— start Text shown —

I had previously been in the band Robots From the Future with Liz’s husband Keith. In fact, I was singing and playing the guitar for them as they took their vows on-stage at the Kitty Kat Club at the end of a Robots set which happened to also be their wedding. Liz had started taking drum lessons and really wanted a band to play in so she could have a reason to keep practicing and playing. Keith was already on-board on guitars so I volunteered to play bass and keyboards. There was an obligatory “Craig’s List Guy” who showed up for the first practice (I was late, I missed him, he wasn’t invited back) and there was one more person to join the trio of myself, Liz, and Keith, a young man named Cristhian Arias-Romero who was a friend of a friend and came highly recommended as a singer and performer.

For the first few practices we brainstormed 90’s songs we loved. We all came at it from different angles. Keith was suggesting things like They Might Be Giants and Ween, I was throwing out Elliot Smith and Jeff Buckley, Cris was pushing Britney Spears and Madonna, Liz was voting for Cake and Fresh Prince, it was a great mash up of music from different genres and years, like a tornado in a Sam Goody store circa 1999. I found myself thinking that this could be a fun band to be in. Not only did I already like Liz and Keith, but Cris was really a great guy too, the chemistry was fantastic from the beginning. If that could be combined with a band that could play a wide range of music and make it our own, maybe being in a “cover band” wouldn’t be so bad.

— end Text shown —
— start Records supplied —

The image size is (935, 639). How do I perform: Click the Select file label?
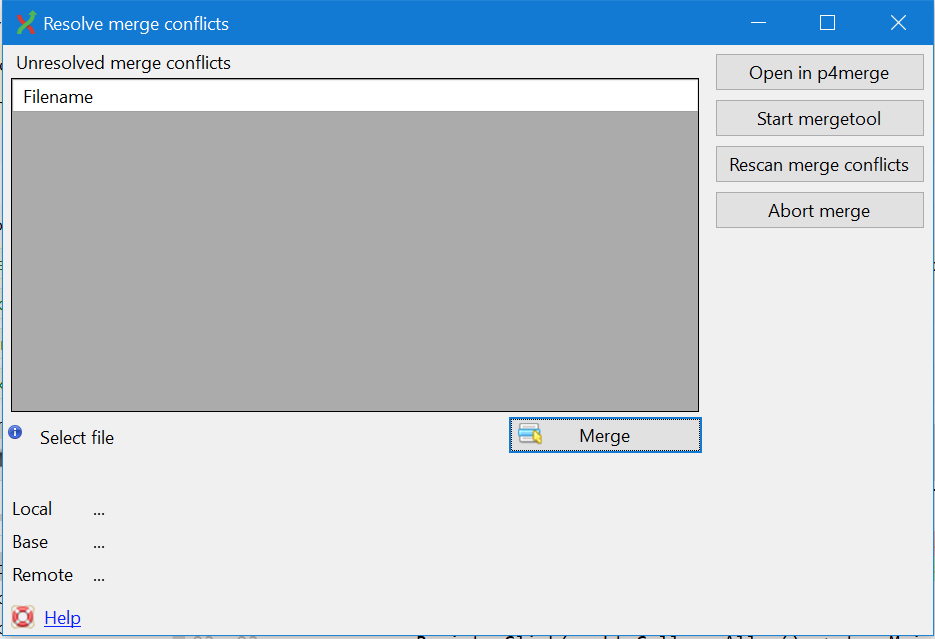coord(77,437)
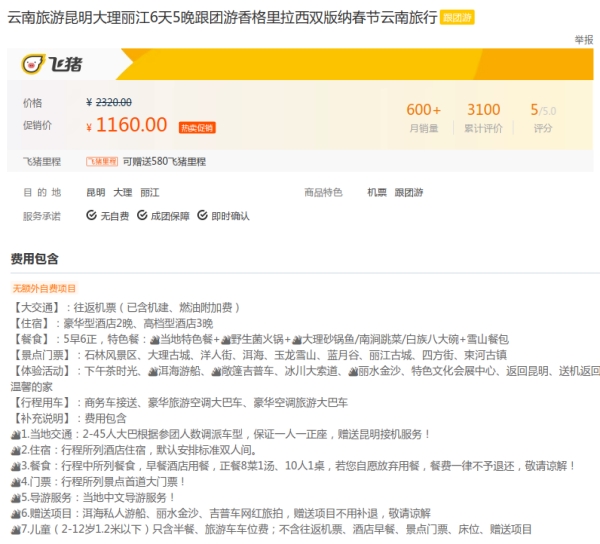Click the mountain icon before 当地特色餐
The image size is (600, 544).
click(x=141, y=339)
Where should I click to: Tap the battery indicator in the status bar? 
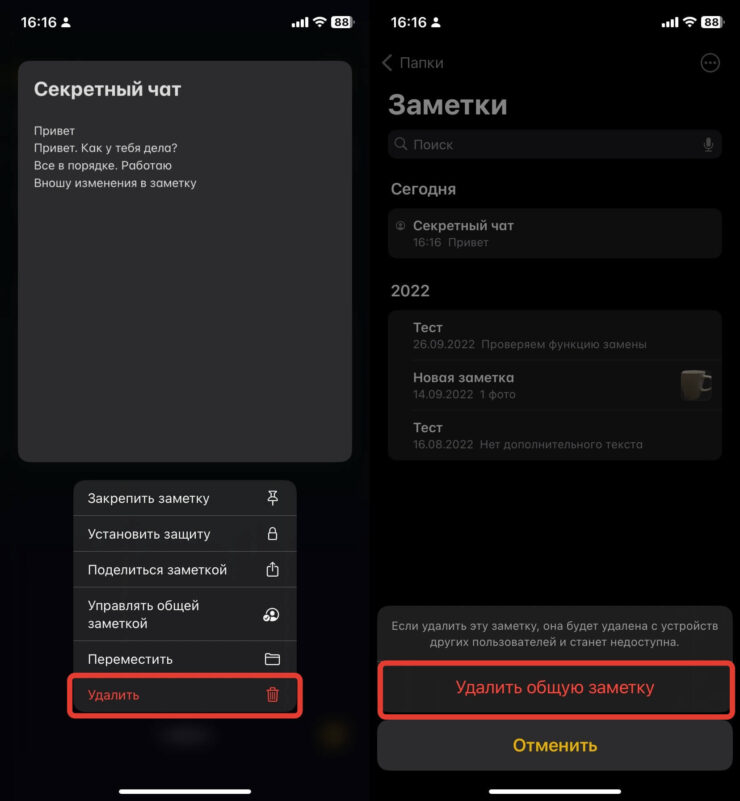coord(710,21)
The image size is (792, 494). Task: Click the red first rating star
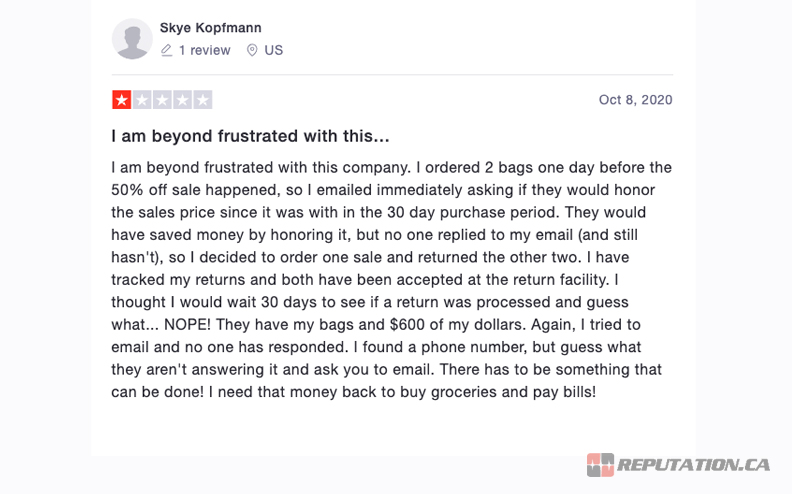pyautogui.click(x=121, y=100)
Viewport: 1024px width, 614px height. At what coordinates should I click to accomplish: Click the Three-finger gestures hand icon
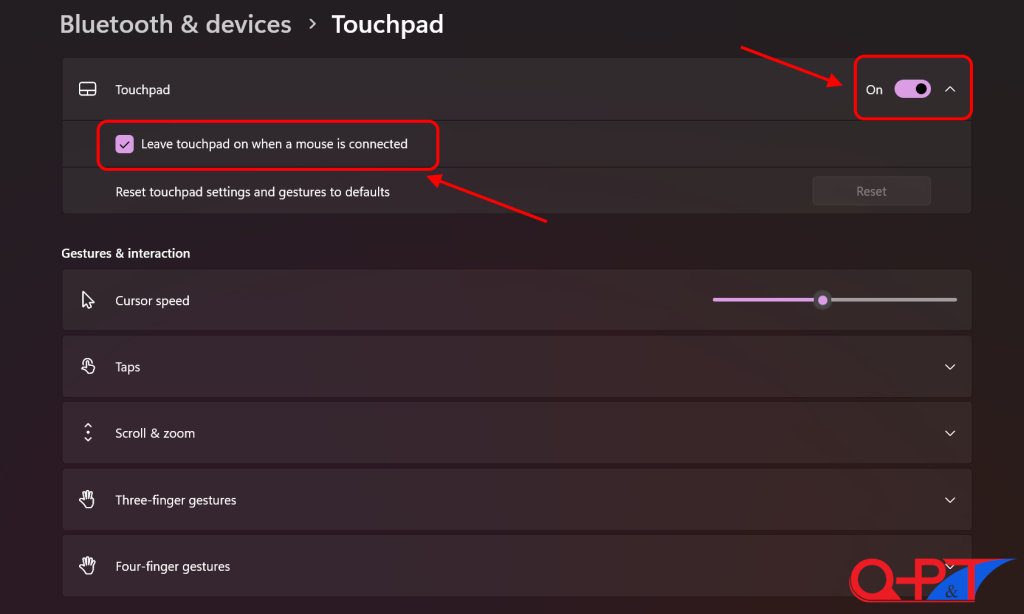[88, 500]
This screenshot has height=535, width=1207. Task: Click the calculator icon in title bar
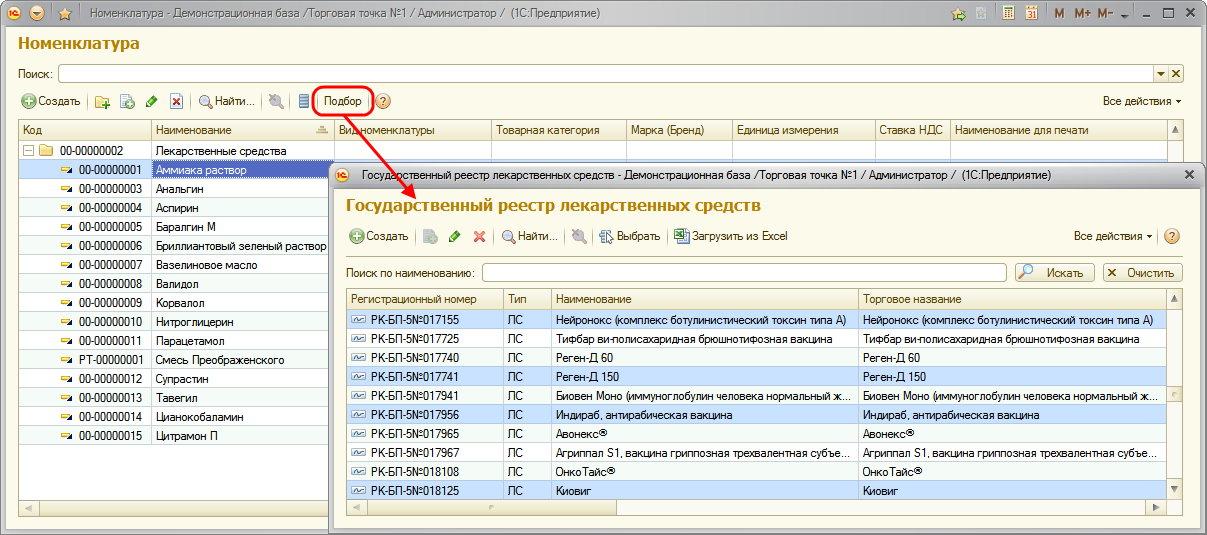point(1008,14)
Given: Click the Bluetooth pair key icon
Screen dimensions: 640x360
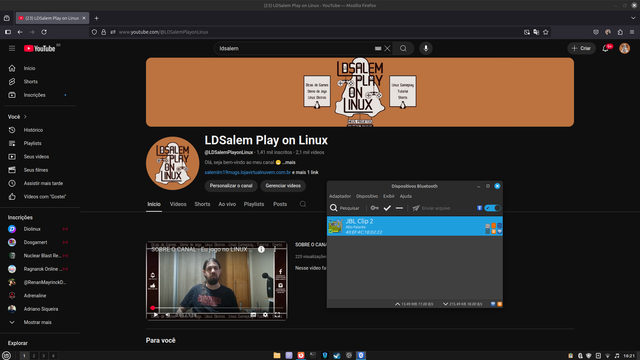Looking at the screenshot, I should (374, 208).
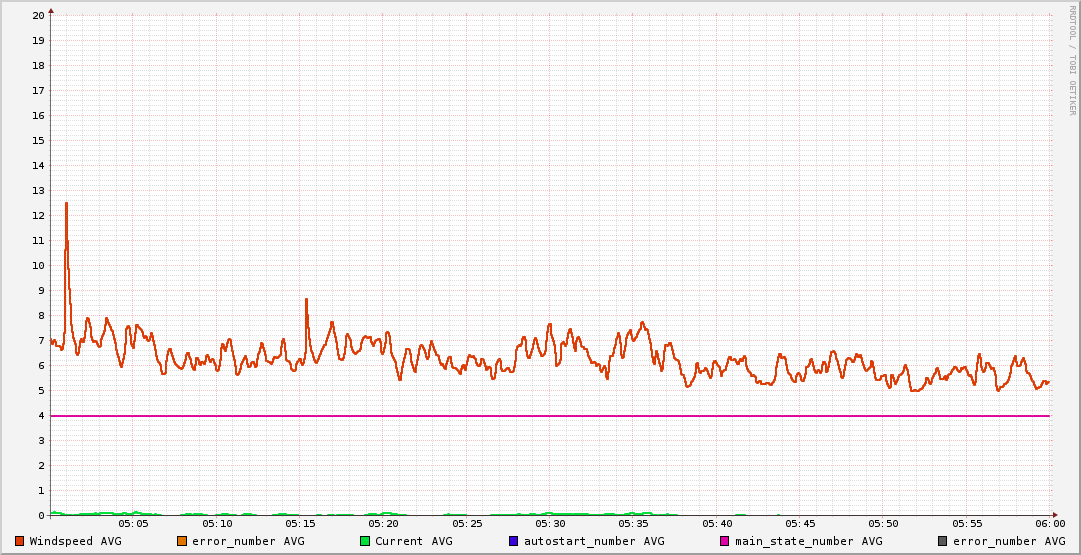Select the y-axis value 10 label
This screenshot has width=1081, height=555.
click(38, 265)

— end Records supplied —

**Directions:** Reproduce word for word the stretch of the band text from "For the first few" through "wouldn’t be so bad.". Rely solely on the text about forming the band, not on the records.

**Correct output:**
For the first few practices we brainstormed 90’s songs we loved. We all came at it from different angles. Keith was suggesting things like They Might Be Giants and Ween, I was throwing out Elliot Smith and Jeff Buckley, Cris was pushing Britney Spears and Madonna, Liz was voting for Cake and Fresh Prince, it was a great mash up of music from different genres and years, like a tornado in a Sam Goody store circa 1999. I found myself thinking that this could be a fun band to be in. Not only did I already like Liz and Keith, but Cris was really a great guy too, the chemistry was fantastic from the beginning. If that could be combined with a band that could play a wide range of music and make it our own, maybe being in a “cover band” wouldn’t be so bad.